La communication animale est un outil précieux pour comprendre nos compagnons animaux, mais elle a ses limites. Elle se concentre sur le bien-être général de l’animal et ne remplace en aucun cas l’avis d’un vétérinaire ou d’autres professionnels de la santé animale, tels que les ostéopathes, comportementalistes ou éducateurs.
Cela peut paraître un peu léger de rappeler cela et pourtant… je me souviens encore d’une personne qui m’avait appelée pour me demander d’échanger avec son chat… qui n’avait pas bu et ne s’était pas alimenté depuis trois jours !!!
Un autre point important à également soulever ici est le fait qu’il s’agit d’un échange entre l’animal et l’interprète animalier. Normalement, afin de ne pas biaiser l’échange, ce dernier ne dispose d’aucune information.
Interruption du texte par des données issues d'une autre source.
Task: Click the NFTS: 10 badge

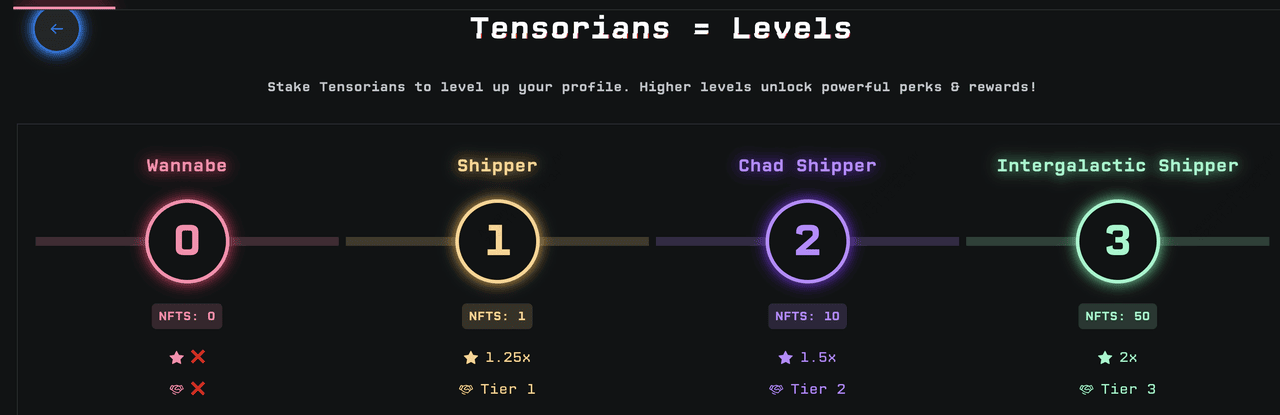Action: point(807,316)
La communication animale étant du domaine du subtil et pouvant être assez « métaphorique », il peut arriver que les informations transmises au gardien de l’animal en question paraissent étranges ou inexactes.
À certains moments, l’animal peut également choisir de ne pas se livrer sur tel ou tel sujet, voire ne pas vouloir du tout communiquer.
Je dirais que le plus dur pour moi est lorsque l’animal exprime des besoins précis, et que son humain ne veut pas y répondre positivement. Je suis bien sûr attristée mais je n’ai pas d’autre choix que de le dire à cet animal et de lui en expliquer les raisons.
La communication animale est un réel privilège, mais comme pour tous les domaines, cela comporte des écueils et certains moments de frustration.